SOURCE EXTRACT:
● ● ● ● ● ● ●

Helen Edwards: Civil brands engineer a third way
A view from Helen Edwards

Helen Edwards: Civil brands engineer a third way

'Civil brands' are occupying the space between rabid commercialism and naive common ownership schemes such as the NHS

In the late 60s, when the hippy-commune culture was at its zenith, a young ecologist wrote an essay that would not merely challenge the utopian dreams of his times, but exert influence over economic policy for decades to come.

He was Garrett Hardin, whose seminal paper, 'The Tragedy of the Commons', published in Science, owed its influence to the logical force of its argument against common ownership.

Hardin set up a parable in which the reader is asked to imagine an area of pasture 'owned by no one and open to all'. What is the rational course of action for each herdsman? Self interest dictates that he will add to his herd and maximise his use of the common grazing land, if only because he reasons others will do likewise. When all indeed do, the pasture is slowly destroyed. Hence the tragedy.

Hardin showed that the principle was at work in numerous stretches of society - from water supply to highway use. The best contemporary example, both of the concept and the tragedy, is probably the NHS. Since this shared, finite resource is free at the point of access, there is no disincentive against its misuse, and no compunction on individuals to take responsibility for their own wellbeing.

Common resources

The 28-stone man who seeks bariatric surgery may have funded his own perpetual grazing but it is society, through the NHS, that must pick up the tab for his repair. With no brakes on use, the system eventually reaches the ruin Hardin so eloquently predicted.

Still, common-pool resource systems do not have a monopoly on tragic outcomes, as organisations at the other end of the socio-economic spectrum, from Enron to HSBC, have testified.

The exciting space now is between the two extremes of naive utopia on the one hand and rabid commercialism on the other, with the emergence of 'civil brands'.

Shared bike schemes are a poignant example, since their genesis dates back to Hardin's day, with the first such venture in Amsterdam. Those white-painted bikes were free and there was no restriction on use, so the tenets of the essay were rapidly proved; many bikes were stolen and others were given ghost-rides into the city's canals.

The modern schemes share the 60s ideology but diverge on the practicalities, combining civil ownership with some cost per use.

Personal responsibility

The London scheme, for example, encourages a sense of personal responsibility by offering discounts to those who sign up to an annual membership, and deters overuse through a pricing structure that rises steeply after the first hour.

● ● ● ● ● ● ●

ACTIVITY LIST:
**A.** In the column on civil brands, which publication carried Garrett Hardin's paper "The Tragedy of the Commons"?
**B.** List every company or public body that the civil brands column mentions by name.
**C.** Please carry the civil brands column forward from its last sentence.

GIVEN INFORMATION:
● ● ● ● ● ● ●

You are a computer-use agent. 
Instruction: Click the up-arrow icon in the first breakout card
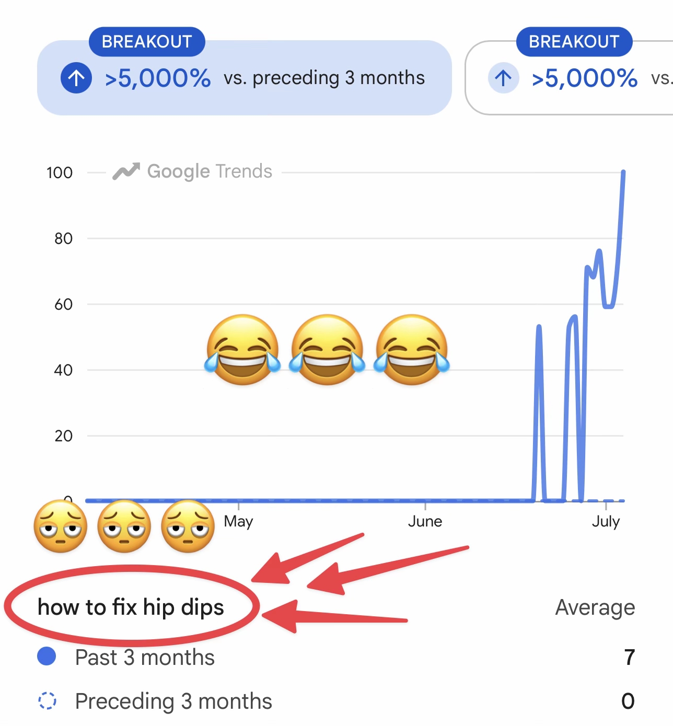[76, 78]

● ● ● ● ● ● ●

RESULTS IN ORDER:
**A.** It was published in Science.

**B.** NHS, Enron, HSBC

**C.**
There is also a change now that Hardin could not have envisaged: technological advance. Through satellite-tracking, and micro-payment systems that tie use to named individuals, civil obedience is encouraged - as though the neighbours were keeping a permanent watch on the commons.

Civil brands work to a range of different models, but all combine some form of membership with intelligent management of use. They are an experiment in progress, and some will doubtless fail. Nevertheless, to imagine that there is no alternative between the rapacious capitalism of HSBC, and the hopeless communality of the NHS, would be the real tragedy.

Helen Edwards has a PhD in marketing, an MBA from London Business School and is a partner at Passionbrand. Follow her on Twitter: @helenedw.

30 SECONDS ON: CIVIL BRANDS

- Circle Health, Europe's biggest healthcare partnership, sits somewhere between the NHS and the private sector. Its hospitals are owned by the clinicians and staff who work in them, which aligns incentives and allows everyone, in Circle's words, to 'focus on putting patients first'.

- Ovesco. This small but visionary energy company opened the UK's first 100% community-owned solar-power station in July 2011. The £307,000 installation cost was funded by local people and the energy created is used by a local brewery, with the excess sold back to the national grid. An added bonus for the community was the creation of a beer - Sunshine Ale - to commemorate the achievement.

- The venerable Co-op, founded in 1844 by 28 Rochdale flannel weavers, offered members fair prices and rewarded them through the dividend card - the first loyalty scheme. Earlier attempts failed in a way Hardin would have predicted, by offering credit, which customers abused.

- New York's Citi Bike scheme, launched this summer with 10,000 bikes, will be the biggest in the US. Profits will be split between the operating company and the city of New York.